WHAT NEEDS TO BE DONE: Copy verbatim the part of the entries that opens with the line containing "The width and height of the screenshot is (1168, 901)." and closes with the line containing "center [86, 227].", and leave the pictures out of your answer.

DATA FOR PROCESSING:
* * * * * * *

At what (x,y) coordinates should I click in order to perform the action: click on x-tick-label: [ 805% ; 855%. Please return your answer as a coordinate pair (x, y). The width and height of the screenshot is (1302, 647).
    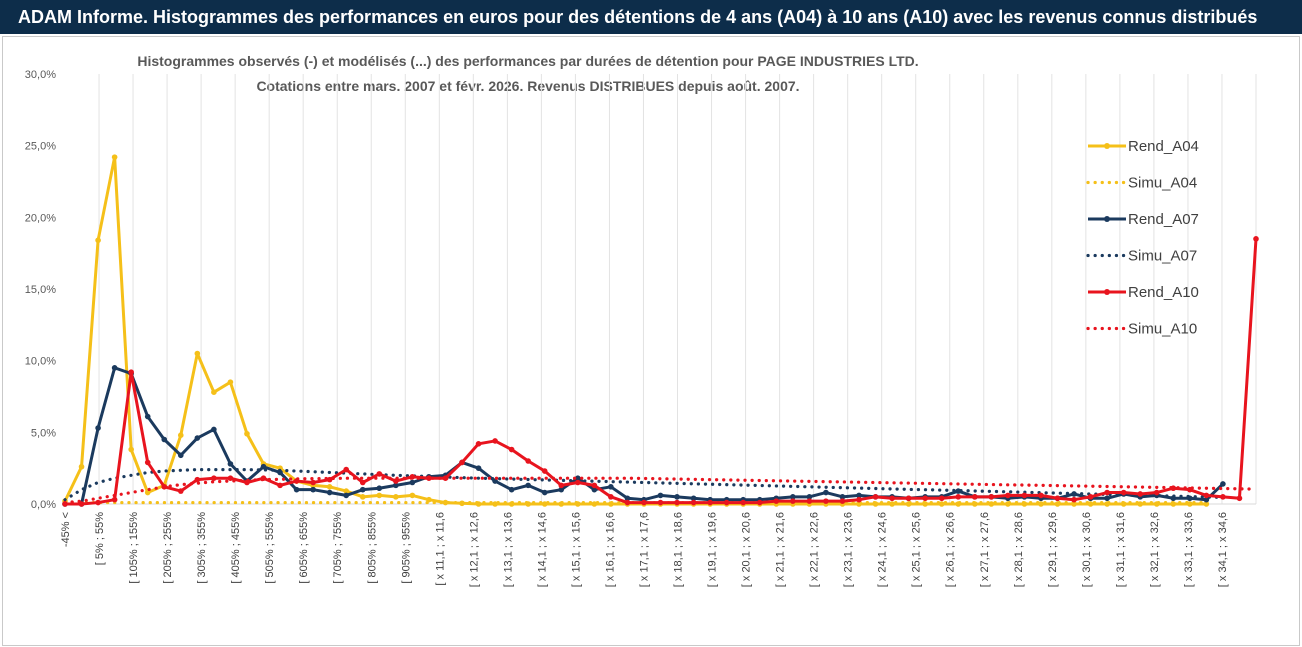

* * * * * * *

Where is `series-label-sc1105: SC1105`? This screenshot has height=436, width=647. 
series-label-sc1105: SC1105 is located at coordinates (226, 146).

* * * * * * *

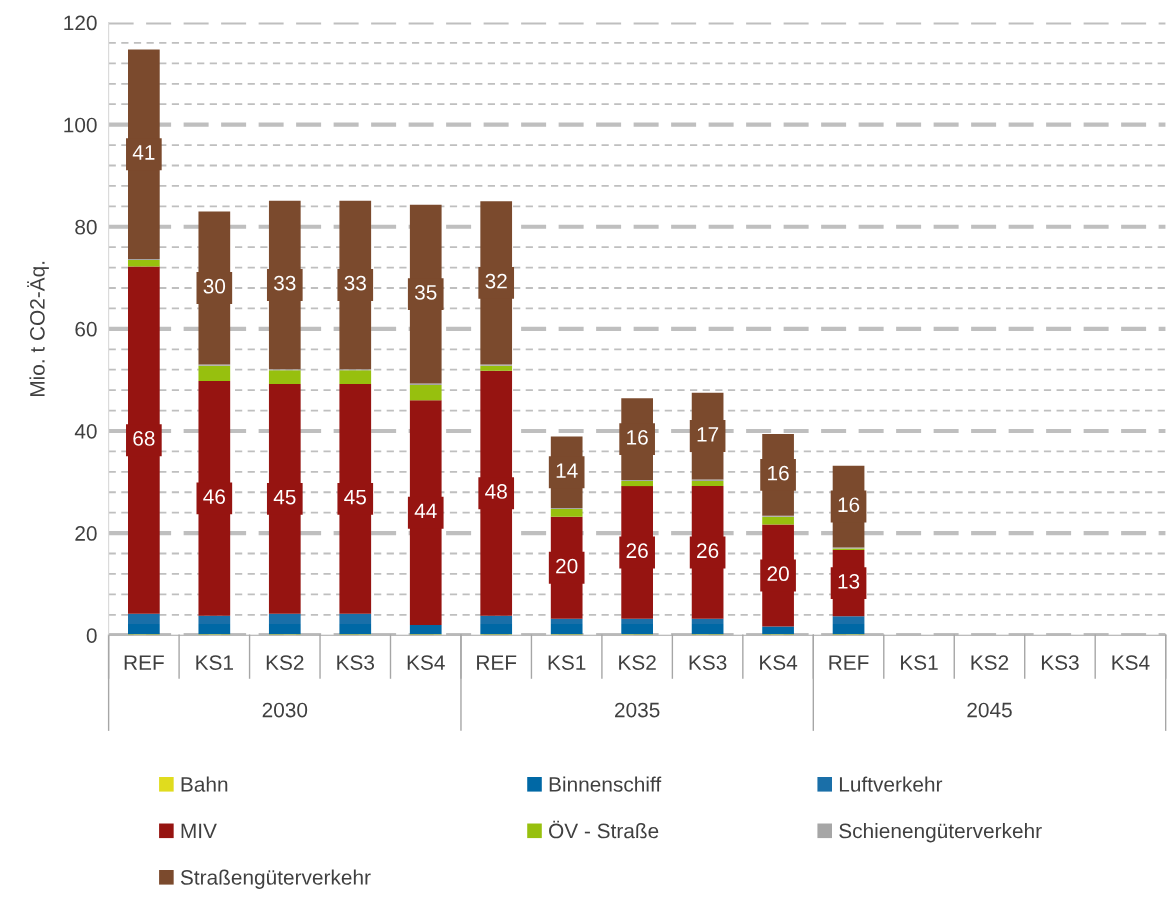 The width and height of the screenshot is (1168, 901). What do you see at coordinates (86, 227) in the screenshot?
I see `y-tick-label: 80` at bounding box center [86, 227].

* * * * * * *

SOLUTION BELOW:
 The width and height of the screenshot is (1168, 901). What do you see at coordinates (86, 227) in the screenshot?
I see `y-tick-label: 80` at bounding box center [86, 227].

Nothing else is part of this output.